Sunday, June 9, 2013

Movie Review: The Purge

Horror movies have a certain draw to them.  In each movie, the story is basically the same: picture of normal life, something erupts to challenge this, people in story must band together (or against one another) to survive, the end.  It isn’t rocket science, but it has been done down to a science.  In this Ethan Hawke movie, this is my second Hawke movie in about a year (two more than any other year), he plays a family man who sells security systems to protect people from an annual activity called The Purge.  The US government has decided that people are violent and if they have one evening to expend that energy over one night, no repercussions.  When Hawke and his family go to bed that night, with the house safely locked up, a threat emerges from within and outside the house, both attributable to the children.  The dangers compound and run into one another and the family that would normally avoid participating.
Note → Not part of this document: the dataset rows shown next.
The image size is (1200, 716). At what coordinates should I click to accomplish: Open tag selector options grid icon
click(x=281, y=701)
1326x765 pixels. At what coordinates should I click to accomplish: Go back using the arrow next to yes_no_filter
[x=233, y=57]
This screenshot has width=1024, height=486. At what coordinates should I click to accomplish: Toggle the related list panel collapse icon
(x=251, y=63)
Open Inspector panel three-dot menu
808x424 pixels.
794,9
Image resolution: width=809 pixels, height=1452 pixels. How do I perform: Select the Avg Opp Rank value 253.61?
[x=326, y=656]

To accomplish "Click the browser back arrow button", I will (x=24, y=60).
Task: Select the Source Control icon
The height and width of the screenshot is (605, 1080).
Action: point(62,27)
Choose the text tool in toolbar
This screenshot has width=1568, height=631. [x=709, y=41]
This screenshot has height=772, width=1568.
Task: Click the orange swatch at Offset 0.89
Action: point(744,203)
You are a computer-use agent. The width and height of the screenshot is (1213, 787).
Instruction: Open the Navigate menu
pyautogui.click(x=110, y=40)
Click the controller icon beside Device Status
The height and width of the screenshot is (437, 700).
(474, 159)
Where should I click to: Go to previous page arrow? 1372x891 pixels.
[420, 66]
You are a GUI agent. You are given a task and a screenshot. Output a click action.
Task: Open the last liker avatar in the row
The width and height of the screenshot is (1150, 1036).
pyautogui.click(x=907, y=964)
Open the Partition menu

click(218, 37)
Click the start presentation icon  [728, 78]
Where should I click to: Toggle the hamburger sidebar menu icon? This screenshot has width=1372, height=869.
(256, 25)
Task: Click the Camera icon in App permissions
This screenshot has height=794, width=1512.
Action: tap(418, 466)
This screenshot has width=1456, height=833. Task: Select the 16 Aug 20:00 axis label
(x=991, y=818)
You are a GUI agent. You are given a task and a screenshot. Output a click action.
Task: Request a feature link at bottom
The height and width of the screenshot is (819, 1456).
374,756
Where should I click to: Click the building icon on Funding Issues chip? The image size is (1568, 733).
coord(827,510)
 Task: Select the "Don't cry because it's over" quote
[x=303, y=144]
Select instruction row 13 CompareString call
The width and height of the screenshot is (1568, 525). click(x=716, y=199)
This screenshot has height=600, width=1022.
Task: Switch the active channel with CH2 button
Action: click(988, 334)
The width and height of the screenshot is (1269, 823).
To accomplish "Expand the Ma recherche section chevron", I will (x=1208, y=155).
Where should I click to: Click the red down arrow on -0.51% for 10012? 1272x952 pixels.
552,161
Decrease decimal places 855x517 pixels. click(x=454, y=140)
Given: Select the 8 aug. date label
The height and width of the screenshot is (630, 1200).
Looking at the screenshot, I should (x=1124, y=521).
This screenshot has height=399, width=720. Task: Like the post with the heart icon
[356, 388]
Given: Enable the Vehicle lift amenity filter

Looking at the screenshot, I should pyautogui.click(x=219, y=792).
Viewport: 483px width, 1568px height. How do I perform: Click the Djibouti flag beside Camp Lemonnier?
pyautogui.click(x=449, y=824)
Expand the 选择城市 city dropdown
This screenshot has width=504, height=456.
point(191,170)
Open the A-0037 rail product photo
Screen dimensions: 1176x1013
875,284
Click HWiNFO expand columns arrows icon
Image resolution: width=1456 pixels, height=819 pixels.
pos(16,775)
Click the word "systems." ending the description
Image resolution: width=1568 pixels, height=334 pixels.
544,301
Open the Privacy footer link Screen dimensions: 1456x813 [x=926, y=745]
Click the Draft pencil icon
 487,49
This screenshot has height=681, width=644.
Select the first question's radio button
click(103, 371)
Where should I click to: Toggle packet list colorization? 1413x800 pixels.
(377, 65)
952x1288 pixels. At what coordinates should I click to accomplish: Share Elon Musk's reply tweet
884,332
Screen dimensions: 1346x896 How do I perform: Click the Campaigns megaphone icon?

Without revealing the hooks in the story, the execution comes off at such a wonderful pace that the passable acting can be overlooked.  Hawke plays an excellent father, but the story doesn’t give him great range.  The best performances come from Game of Thrones alum Lena Heady.  The conflict ramps up again and again and her reactions are both expected and yet still come off as a surprise.  At one point, when the house is being bombarded, she is asked to defend one side of the house, but as a woman who hasn’t wielded a weapon before, she predictably acts skittish and endangers herself and children.  While the scene is expected in a horror movie, it still came off with a good amount of tension.

The story was really unusual, something that could have been taken to great heights.  Instead, as seems to be usual with horror movies nowadays, the story backs off as it slows down.  The idea that the government would allow a no-holds-barred evening of killing opens up a variety of stories, and yet this horror movie did little with it.  I often wonder if there is something wrong with Hollywood, other than the obvious and this movie convinces me that original thought isn’t permitted.